Possible Mistake in Stan User Guide Section 1.13

abeeisnotabug · November 19, 2020, 11:53am

I think there are a two typos in Section 1.13 of the Stan User Guide, version 2.25.

For an older User Guide there was an open issue on GitHub as discussed here, but it’s closed now so I don’t really know where to post this.

In the Optimization through Cholesky Factorization section, there is this code in a code block:

transformed parameters {
  matrix[J, K] beta;
  beta = u * gamma + z * diag_post_multiply(L_Omega,tau);
}

Here, z is a matrix, so one row of z is a row vector (later defined to be standard (mv) normally distributed), thus we define a new variable \beta:=\Omega_L\mathrm{diag}(\tau), thus in column vector form: \beta'=\mathrm{diag}(\tau)\Omega_L'z'. But if we the figure out the variance of \beta, we find that \mathbb{V}[\beta']=\mathrm{diag}(\tau)\Omega_L'\Omega_L\mathrm{diag}(\tau). However, \Omega_L'\Omega_L\neq\Omega_L\Omega_L'=\Omega. Thus I think this should read

transformed parameters {
  matrix[J, K] beta;
  beta = u * gamma + z * diag_post_multiply(L_Omega', tau);
}

Another one of those comes a bit later in the lines of

Sigma_beta
  = quad_form_diag(Omega, tau)

*Work to do:*
1. According to the forum post about the Stan User Guide, which version of the guide contains the suspected typos?
2. Reproduce the part of the forum post that opens with the words containing "Possible Mistake in" and closes with "to post this.".
The lines after this point are separate material, unconnected to the forum post.

*Material provided:*
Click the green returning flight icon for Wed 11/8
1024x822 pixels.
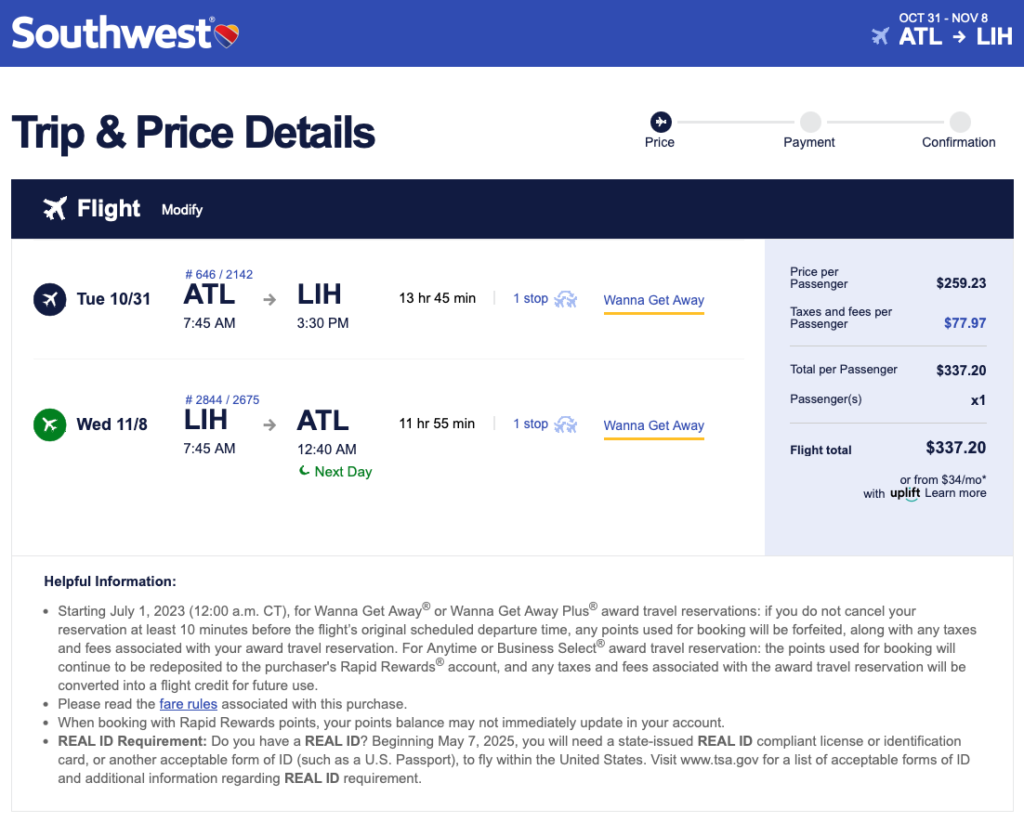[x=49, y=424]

--

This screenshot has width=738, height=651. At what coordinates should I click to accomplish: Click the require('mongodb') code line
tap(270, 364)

* * *

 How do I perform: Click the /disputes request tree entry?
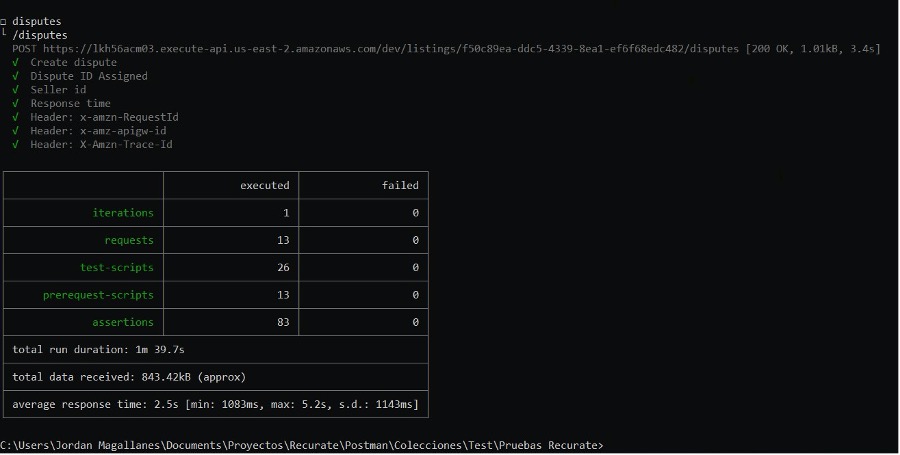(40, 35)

*In response:*
1. Version 2.25.

2.
Possible Mistake in Stan User Guide Section 1.13

abeeisnotabug · November 19, 2020, 11:53am

I think there are a two typos in Section 1.13 of the Stan User Guide, version 2.25.

For an older User Guide there was an open issue on GitHub as discussed here, but it’s closed now so I don’t really know where to post this.